The newest survey found that 31 percent of patients considered ideal candidates for ACE inhibitors are sent home without them. Even at elite teaching hospitals affiliated with medical schools, more than one-quarter are not given them.

“I don’t think the public understands the huge degree of variation between hospitals,” he said. “People think if they go to a good hospital, they will get all the standard things.”

He based his findings on discharge data on 54,639 heart-failure patients at 260 hospitals between October 2001 and January 2003. The registry is sponsored by Johnson & Johnson’s Scios pharmaceutical unit, which is developing new heart disease treatments. Dr. Fonarow presented the results at the heart association’s annual scientific meeting in Orlando, Fla.

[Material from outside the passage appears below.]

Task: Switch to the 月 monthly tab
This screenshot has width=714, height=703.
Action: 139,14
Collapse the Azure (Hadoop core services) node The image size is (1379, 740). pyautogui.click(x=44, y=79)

Dr. Richard Pasternak, head of preventive cardiology at Massachusetts General Hospital, said he believes doctors are actually more likely to follow standard procedures than they once were.

“Things are getting better,” he said. “The question is why they aren’t getting better faster.”

One approach is to set up systems in hospitals that routinely prompt doctors to offer all the standard kinds of care when they admit patients or discharge them. These are like the checklists airline pilots follow before taking off.

The heart association recently introduced its “Get With the Guidelines” program to improve treatment of heart attacks by helping hospitals establish these checklists. Dr. Kenneth LaBresh of MassPRO, the Massachusetts Medical Society’s health care quality organization, said the program already has paid off for the first 123 hospitals to join.

He presented data at the meeting showing doctors at these hospitals are more likely to give such accepted treatments for heart attacks as aspirin, beta blockers and cholesterol drugs.